Kirk Perry, Chief Executive Officer of Kenvue, said, “Our combination with Kimberly-Clark merges two highly complementary portfolios filled with trusted, essential brands. Our teams share a dedication to science-backed solutions that make a meaningful difference in homes and communities. Together we will strengthen innovation, expand capabilities, and accelerate growth, delivering more value to our customers and shareholders.”
The transaction offers several strategic advantages. It allows the combined company to serve consumers at every stage of life with iconic brands and expands exposure to health and wellness categories poised for growth. It combines complementary product lines and geographic presence to drive innovation and meet consumer needs. Kimberly-Clark’s commercial expertise and go-to-market strategies will accelerate growth, while Kenvue’s science-backed innovation and healthcare professional network will enhance the combined platform. The merger will also strengthen research and development capabilities to improve the lives of billions every day.

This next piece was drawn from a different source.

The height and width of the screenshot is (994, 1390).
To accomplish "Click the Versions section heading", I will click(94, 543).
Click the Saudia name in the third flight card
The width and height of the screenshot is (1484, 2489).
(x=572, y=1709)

Financially, the new entity is expected to generate roughly $32 billion in revenue and $7 billion in adjusted EBITDA in 2025. Identified synergies include approximately $1.9 billion in cost savings and $500 million in incremental revenue benefits, partially offset by $300 million in reinvestment. The cost synergies are anticipated within three years, and revenue synergies within four years, supported by $2.5 billion in cash investment during the first two years post-close. The transaction provides Kenvue shareholders with $6.8 billion in upfront cash while creating a stronger financial and growth profile for the combined company.